Minggu, 12 Mei 2013
In:
Fiqih~Sholat
KEKUATAN DAHSYAT PADA NIAT
Dahulu ada
seseorang dari Bani Israil yang alim dan rajin beribadah kepada Allah SWT.
Suatu ketika ia didatangi sekelompok orang. Mereka berkata, ”Di daerah ini ada
suatu kaum yang tidak menyembah Allah, tapi menyembah pohon.” Mendengar hal itu
ia segera mengambil kampak dan bergegas untuk menebang pohon itu. Melihat
gelagat tersebut, iblis mulai beraksi da
n berusaha menghalangi niat orang alim itu. Ia
mengecohnya dengan menyamar sebagai orang tua renta yang tak berdaya.
Didatanginya orang itu setelah ia tiba di lokasi pohon yang dimaksud.
”Apa yang hendak kau lakukan?” tanya iblis. Orang alim itu menjawab, ”Aku mau
menebang pohon ini!”
“Apa salahnya pohon ini?” tanya iblis lagi.
“Ia menjadi sesembahan orang-orang selain Allah. Ketahuilah ini bukan termasuk
ibadahku.” Jawab orang alim itu.
Tentu saja iblis tidak menginginkan niat orang itu terlaksana dan tetap
berusaha untuk menggagalkannya.
Karena iblis berusaha menghalang-halanginya, orang alim itu membanting iblis
dan menduduki dadanya. Di sinilah iblis yang licik mulai beraksi. ”Lepaskan aku
supaya aku dapat menjelaskan maksudku yang sebenarnya,” kata iblis.
Orang alim itu kemudian berdiri meninggalkan iblis sendirian. Tapi ia tidak
putus asa. ”Hai orang alim, sesungguhnya Allah telah menggugurkan kewajiban ini
atas dirimu karena engkau tidak akan menyembah pohon ini. Apakah engkau tidak
tahu bahwa Allah mempunyai Nabi dan Rasul yang harus melaksanakan tugas ini.”

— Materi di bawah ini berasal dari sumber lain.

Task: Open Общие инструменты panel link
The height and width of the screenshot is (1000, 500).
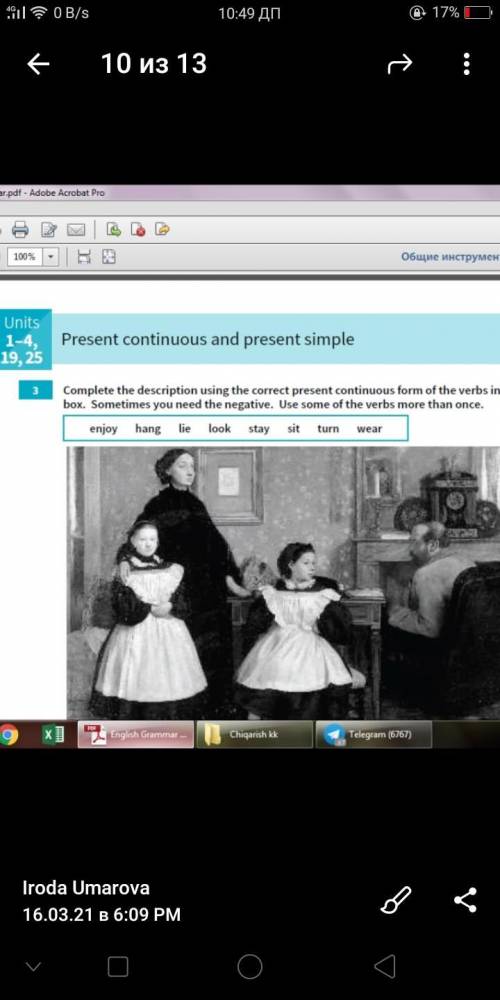Action: [450, 256]
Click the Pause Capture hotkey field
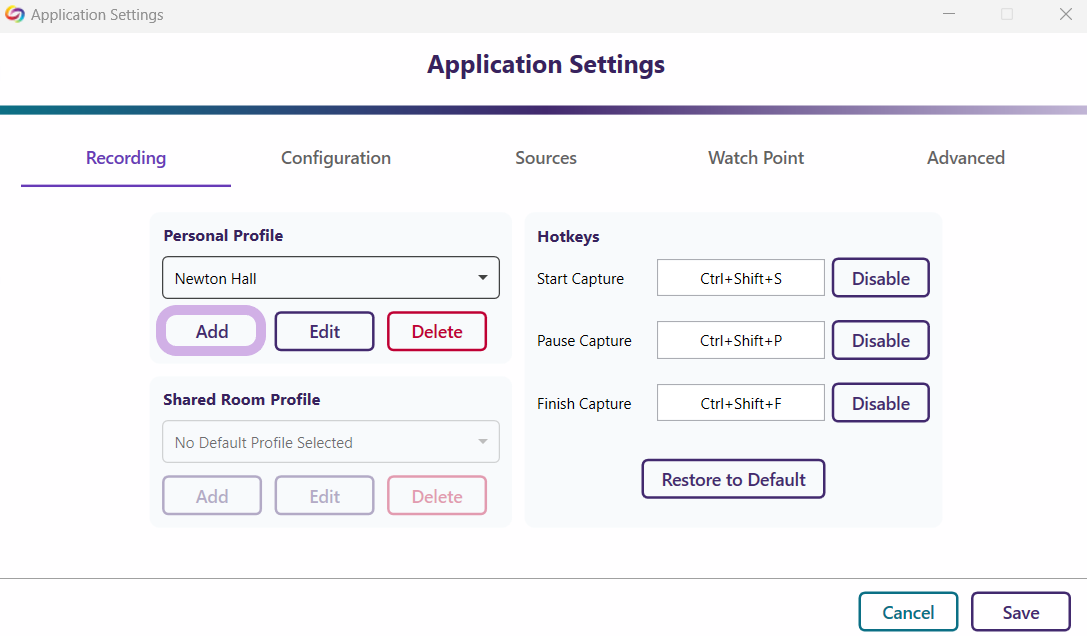Screen dimensions: 1087x636 741,341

Orang alim tersebut tak mempedulikannya dan tetap bersikeras untuk menebang
pohon itu. Melihat hal itu, iblis kembali menyerang. Tapi orang alim itu dapat
mengalahkanya kembali. Merasa jurus pertamanya gagal, iblis menggunakan jurus
kedua. Ia meminta orang alim itu untuk melepaskan injakan di dadanya.
”Bukankah engkau seorang yang miskin. Engkau juga sering meminta-minta untuk
kelangsungan hidupmu,” tanya iblis.
”Ya, memang kenapa,” jawab orang itu tegas, menunjukkan bahwa ia tak akan
tergoda.
“Tinggalkan kebiasaan yang jelek dan memalukan itu. Aku akan memberimu dua
dinar setiap malam untuk kebutuhanmu agar kamu tidak perlu lagi meminta-minta.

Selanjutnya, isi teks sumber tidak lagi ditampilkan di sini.